- Tarea: Continúa, por favor, el fragmento sobre el comercio exterior de Salta y Jujuy a partir de su última oración.

- Fragmento seleccionado:
-------------------------

De las exportaciones salteñas de los años 30 el 37% iba a Buenos Aires, mostrando el esfuerzo de la provincia por reorientar su economía hacia el Atlántico. Pero la mayor parte de sus magras ventas se dirigían hacia el Perú, Bolivia y otros destinos.

Más aún sus importaciones: si todavía en 1830 Salta recibe la mayoría de las que llegan de ultramar de Buenos Aires (como lo hacía a finales de la colonia), ya en 1841 la mayoría viene desde el Pacífico a través de los puertos de Cobija y de Valparaíso. Para 1850 este puerto chileno acapara las ¾ partes del total.


Más allá de lo que estos datos indican sobre las dificultades de las economías que habían dependido de los mercados andinos en recuperar los niveles de actividad de la etapa tardocolonial, estas cifras también nos llaman la atención sobre la dificultad de considerar a las exportaciones de Buenos Aires como representativas de las de todo el territorio argentino. Si en el caso de Salta en 1830 sólo el 37% de sus exportaciones se dirigen hacia Buenos Aires, en el caso extremo de Jujuy en el mismo año apenas el 1% de sus 49.455 pesos exportados lo hacen. El resto evidentemente se dirige sobre todo a Bolivia, Perú y algunos destinos menores38.

De esta manera sumando las exportaciones de Salta y Jujuy en 1830 que no se dirigen hacia Buenos Aires, tenemos la cifra de casi 90.000 pesos plata.

Evidentemente frente a los 3 a 4 millones de pesos plata que salen por esos años anualmente desde Buenos Aires resulta una cifra muy exigua, pero sumados a otras provincias del interior y de Cuyo que dirigen su comercio en alta media hacia el Pacífico y el mundo andino, alterarían en cierta medida las llamadas ‘exportaciones argentinas’.

Lamentablemente hoy estamos todavía lejos de poder medir esos otros canales comerciales del territorio argentino con algún grado de exactitud.

-------------------------

(Datos almacenados)
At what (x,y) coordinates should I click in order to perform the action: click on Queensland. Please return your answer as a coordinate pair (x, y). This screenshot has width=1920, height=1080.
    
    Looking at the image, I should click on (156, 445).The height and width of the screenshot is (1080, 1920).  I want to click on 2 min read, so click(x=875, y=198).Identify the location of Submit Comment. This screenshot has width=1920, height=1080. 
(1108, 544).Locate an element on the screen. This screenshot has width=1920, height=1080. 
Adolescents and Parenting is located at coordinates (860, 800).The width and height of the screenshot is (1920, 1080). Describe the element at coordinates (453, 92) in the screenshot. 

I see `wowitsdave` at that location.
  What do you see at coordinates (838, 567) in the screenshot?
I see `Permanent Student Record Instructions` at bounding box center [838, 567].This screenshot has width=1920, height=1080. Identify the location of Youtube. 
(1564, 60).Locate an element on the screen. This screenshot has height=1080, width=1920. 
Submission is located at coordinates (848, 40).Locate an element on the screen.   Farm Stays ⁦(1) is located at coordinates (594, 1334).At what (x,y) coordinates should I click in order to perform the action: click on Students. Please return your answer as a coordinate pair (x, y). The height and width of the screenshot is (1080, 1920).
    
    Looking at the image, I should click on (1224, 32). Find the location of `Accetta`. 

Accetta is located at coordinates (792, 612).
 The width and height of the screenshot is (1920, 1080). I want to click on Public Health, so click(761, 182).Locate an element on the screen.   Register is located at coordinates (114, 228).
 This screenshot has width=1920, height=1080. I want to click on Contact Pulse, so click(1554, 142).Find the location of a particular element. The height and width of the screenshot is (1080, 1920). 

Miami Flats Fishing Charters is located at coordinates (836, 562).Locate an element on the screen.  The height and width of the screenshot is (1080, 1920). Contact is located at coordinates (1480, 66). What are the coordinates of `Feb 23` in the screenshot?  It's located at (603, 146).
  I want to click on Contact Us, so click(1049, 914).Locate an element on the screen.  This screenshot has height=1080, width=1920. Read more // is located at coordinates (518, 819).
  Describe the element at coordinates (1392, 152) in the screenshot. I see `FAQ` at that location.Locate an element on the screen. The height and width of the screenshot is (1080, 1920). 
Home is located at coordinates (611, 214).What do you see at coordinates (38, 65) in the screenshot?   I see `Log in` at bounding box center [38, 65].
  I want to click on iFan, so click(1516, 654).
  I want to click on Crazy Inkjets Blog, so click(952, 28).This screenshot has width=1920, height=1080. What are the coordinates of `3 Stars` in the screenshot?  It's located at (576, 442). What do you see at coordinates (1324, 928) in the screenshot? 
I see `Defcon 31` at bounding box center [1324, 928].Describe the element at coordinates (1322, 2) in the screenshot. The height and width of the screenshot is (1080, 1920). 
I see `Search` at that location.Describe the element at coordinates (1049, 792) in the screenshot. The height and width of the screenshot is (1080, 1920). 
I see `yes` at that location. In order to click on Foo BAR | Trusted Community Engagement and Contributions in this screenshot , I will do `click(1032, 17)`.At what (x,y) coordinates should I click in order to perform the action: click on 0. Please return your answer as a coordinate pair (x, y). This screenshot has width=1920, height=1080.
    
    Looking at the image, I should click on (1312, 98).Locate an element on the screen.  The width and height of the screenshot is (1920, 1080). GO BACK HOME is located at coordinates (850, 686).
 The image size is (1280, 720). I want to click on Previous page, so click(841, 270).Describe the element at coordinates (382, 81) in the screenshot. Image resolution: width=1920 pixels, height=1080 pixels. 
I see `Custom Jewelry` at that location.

-------------------------

- Tu respuesta:
Para finalizar este análisis de algunos datos cuantitativos de la economía argentina en esta etapa, queremos mencionar la cuestión de la recaudación fiscal. Al menos en cuanto indicador de la suerte diferenciada de las provincias argentinas y de las capacidades de accionar de sus respectivos estados que, recordamos, se manejaron durante casi todo el período tratado de manera autónoma y debían sostener sus respectivas estructuras estatales.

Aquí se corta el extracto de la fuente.